The support of the Cartesian model is consistent with most evidence on veracity tagging in which memory was separated from guessing (Nadarevic & Erdfelder, 2013, 2019). The present results extend these previous findings by demonstrating that the Cartesian model holds, both when truth and when falsity is expected. Note, however, that we only considered context-based expectations. Hence, the present results do not address whether prior knowledge and statement plausibility affect truth tagging.

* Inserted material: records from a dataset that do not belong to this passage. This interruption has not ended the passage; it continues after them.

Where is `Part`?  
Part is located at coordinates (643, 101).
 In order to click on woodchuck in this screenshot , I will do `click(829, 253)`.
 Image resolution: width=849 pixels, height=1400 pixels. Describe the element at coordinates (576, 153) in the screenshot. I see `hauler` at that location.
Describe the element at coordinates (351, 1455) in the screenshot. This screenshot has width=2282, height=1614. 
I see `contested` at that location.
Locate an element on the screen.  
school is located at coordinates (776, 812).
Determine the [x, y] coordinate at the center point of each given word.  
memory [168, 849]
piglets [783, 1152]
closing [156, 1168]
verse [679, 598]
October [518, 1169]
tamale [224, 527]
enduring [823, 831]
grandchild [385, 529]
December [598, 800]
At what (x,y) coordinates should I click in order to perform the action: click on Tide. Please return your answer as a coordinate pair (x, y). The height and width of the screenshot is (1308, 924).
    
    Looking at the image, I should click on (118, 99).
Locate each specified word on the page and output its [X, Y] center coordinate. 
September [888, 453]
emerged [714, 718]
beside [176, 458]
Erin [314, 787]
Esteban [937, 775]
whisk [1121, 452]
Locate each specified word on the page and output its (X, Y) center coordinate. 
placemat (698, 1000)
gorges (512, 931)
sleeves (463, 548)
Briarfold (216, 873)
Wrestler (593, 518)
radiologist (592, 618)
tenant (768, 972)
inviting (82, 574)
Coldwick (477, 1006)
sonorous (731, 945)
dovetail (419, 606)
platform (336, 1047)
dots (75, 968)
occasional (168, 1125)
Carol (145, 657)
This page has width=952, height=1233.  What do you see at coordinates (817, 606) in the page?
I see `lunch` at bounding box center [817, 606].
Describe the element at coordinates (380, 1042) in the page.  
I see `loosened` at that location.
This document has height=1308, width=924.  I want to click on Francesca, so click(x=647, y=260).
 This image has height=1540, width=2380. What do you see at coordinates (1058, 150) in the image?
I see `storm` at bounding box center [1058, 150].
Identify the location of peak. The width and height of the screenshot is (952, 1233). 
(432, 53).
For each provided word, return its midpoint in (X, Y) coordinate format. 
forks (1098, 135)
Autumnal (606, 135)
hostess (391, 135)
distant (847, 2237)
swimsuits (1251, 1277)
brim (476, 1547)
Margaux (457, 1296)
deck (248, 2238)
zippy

As yet, studies on this matter have revealed mixed results (Niedziałkowska & Nieznański, 2021; Vorms et al., 2022).

While most previous studies used trivia statements (e.g., “Manama is the capital of Bahrain.”), the present study supports the Cartesian model using advertising statements (e.g.,”Gaton jam consists of fruits cooked directly without additives.”), thereby showing consistent results across statement types. The consistency across statements is not trivial, considering Nadarevic and Erdfelder’s (2019) finding that memory was equivalent for the truth and falsity of trivia statements, but better for the truth than for the falsity of Hopi statements. Hopi statements, supposedly translations of a foreign language spoken by a group of Native Americans (e.g., “A monishna is a star.”, see Gilbert et al., 1990), may be special because they are informative only when being true (Hasson et al., 2005). For example, knowing that a monishna is NOT a star is completely pointless. For trivia statements or advertising statements, in contrast, ”false” feedback can be as informative as “true” feedback. For example, knowing that Sydney is NOT Australia’s capital or knowing that a certain washing powder is NOT particularly eco-friendly can be as informative as comparable affirmative statements. Therefore, the falsity of a statement may be worth remembering, just as the truth of a statement. Overall, there might be a prioritization of veracity tags that are particularly informative considering the statement’s content, supporting a Cartesian model with optional rather than mandatory tagging (see Nadarevic & Erdfelder, 2019).

In summary, the results of our preregistered experiment suggest that memory for truth and falsity is best predicted by the Cartesian model, in line with previous work (Ford & Nieznański, 2023; Nadarevic & Erdfelder, 2013, 2019). Going beyond previous work, our experiment demonstrates that the Cartesian model generalizes to advertising statements, irrespective of the base rate of truth and falsity.